* **Exercise goal**: Below are records with pictures. Transcribe exactly, and only, the lines from the line with "Where should I" to the line with "You are a GUI", both ends included, but not the pictures.

* **Data for this task**:
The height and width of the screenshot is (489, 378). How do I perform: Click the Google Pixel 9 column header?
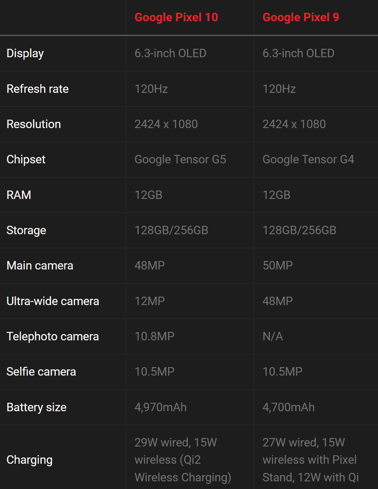tap(301, 17)
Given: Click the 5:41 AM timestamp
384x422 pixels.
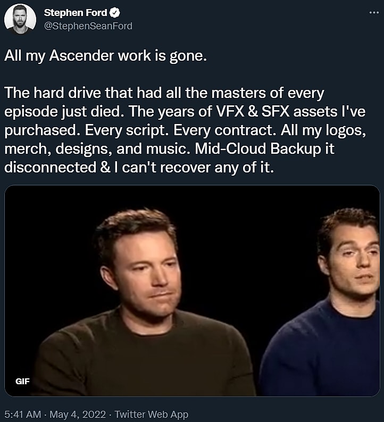Looking at the screenshot, I should click(x=21, y=415).
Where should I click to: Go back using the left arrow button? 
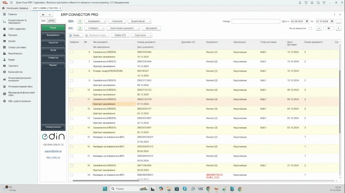pos(43,15)
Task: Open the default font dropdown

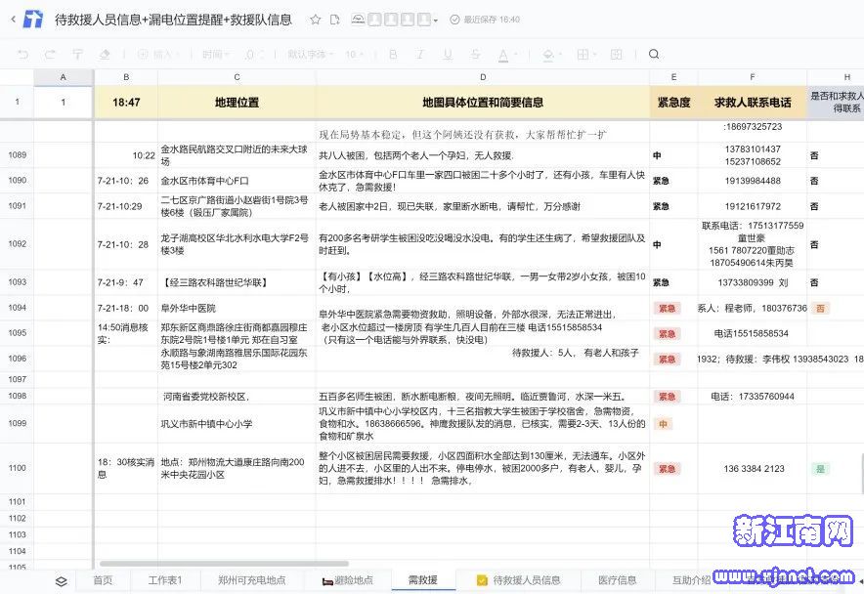Action: [x=311, y=55]
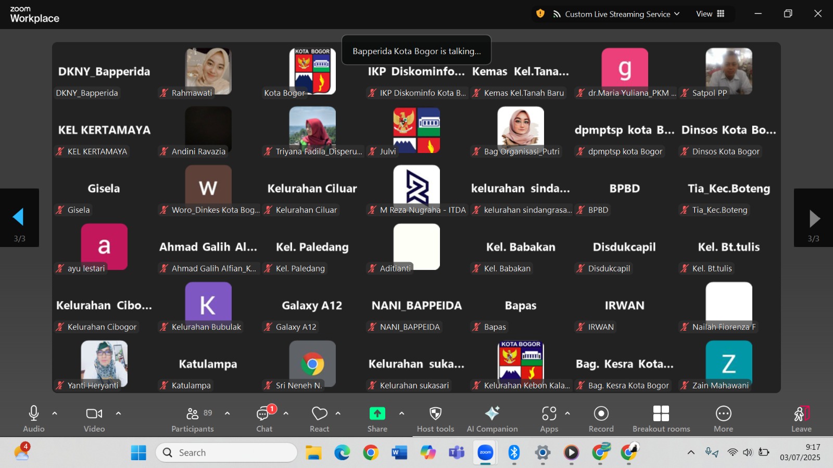
Task: Start recording with the Record button
Action: coord(601,419)
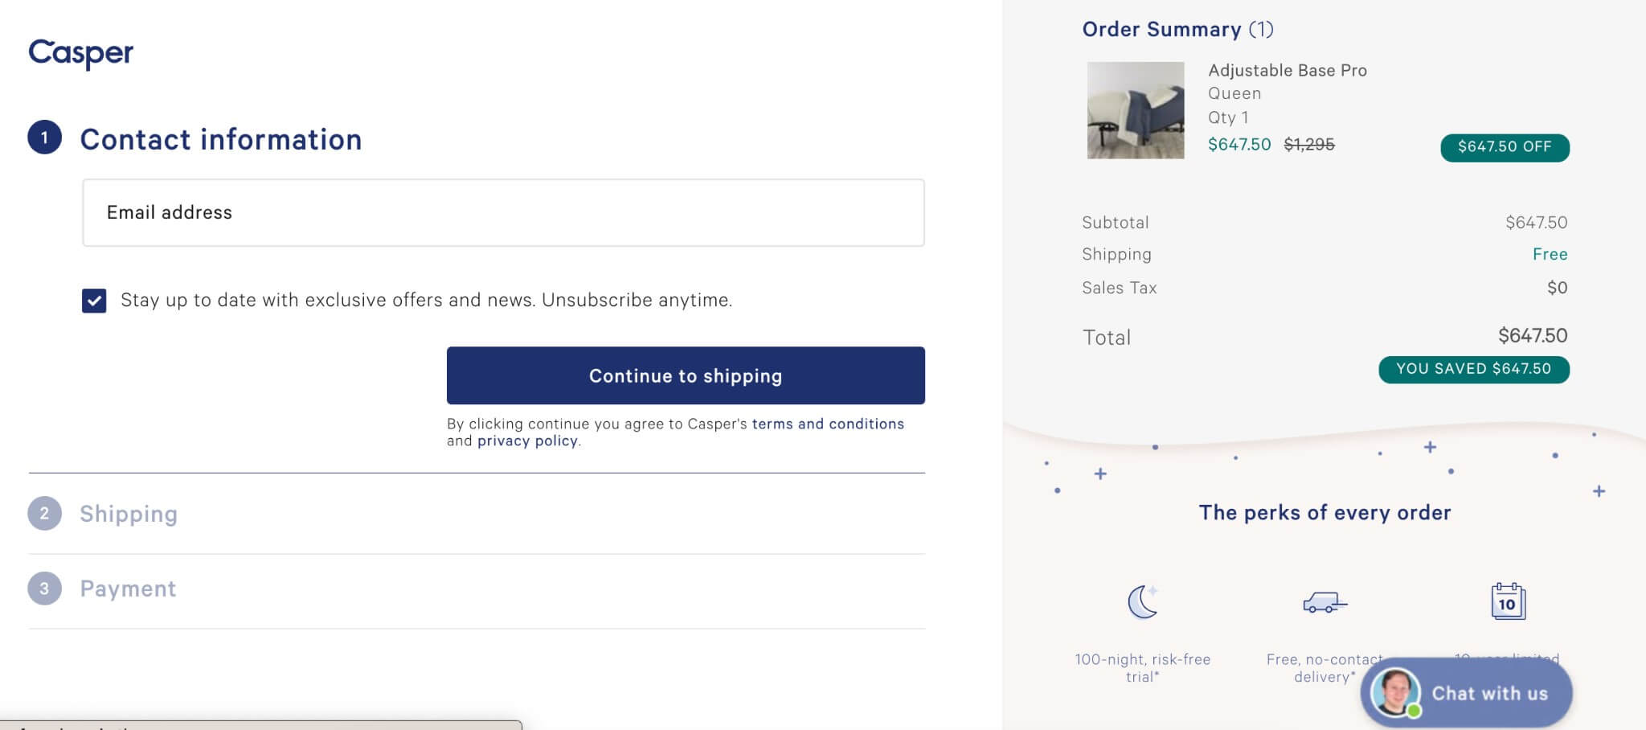Click the Casper logo
The height and width of the screenshot is (730, 1646).
80,53
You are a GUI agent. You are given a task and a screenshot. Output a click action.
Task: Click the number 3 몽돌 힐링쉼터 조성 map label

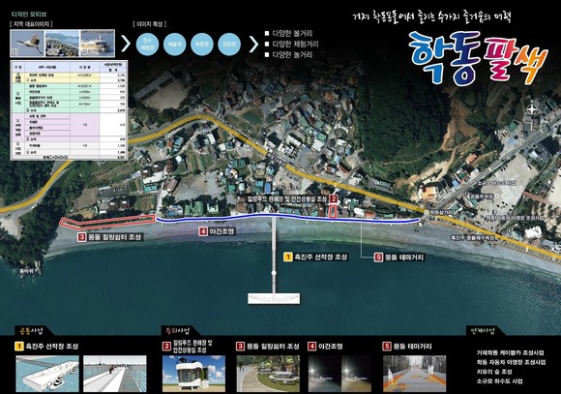110,237
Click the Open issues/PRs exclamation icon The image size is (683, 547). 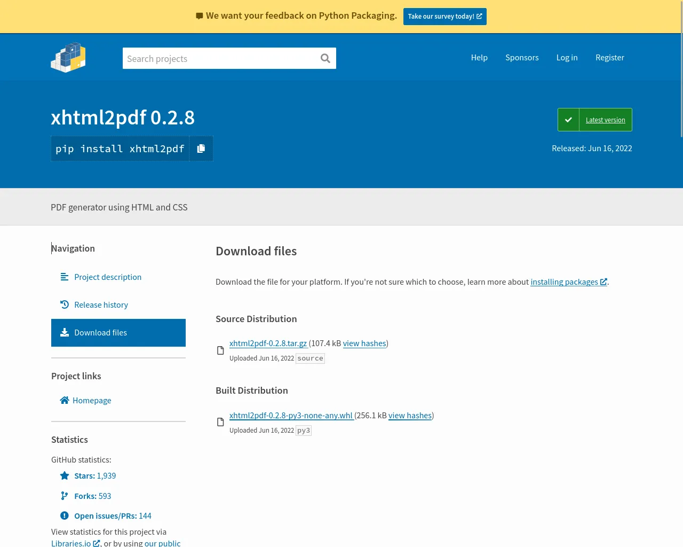tap(65, 515)
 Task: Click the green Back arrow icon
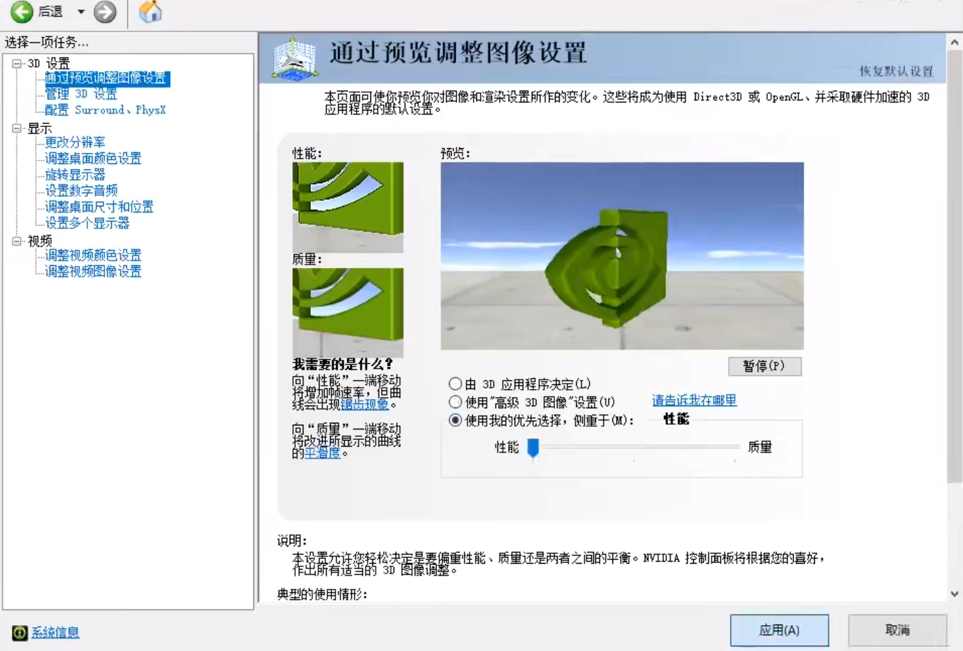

* **Result of the exercise**:
Where should I click to: Go back using the left arrow button? 
pos(43,15)
Task: Open the default font dropdown

Action: [x=311, y=55]
Task: Start recording with the Record button
Action: coord(601,419)
Click the Casper logo
The height and width of the screenshot is (730, 1646).
80,53
You are a GUI agent. You are given a task and a screenshot. Output a click action.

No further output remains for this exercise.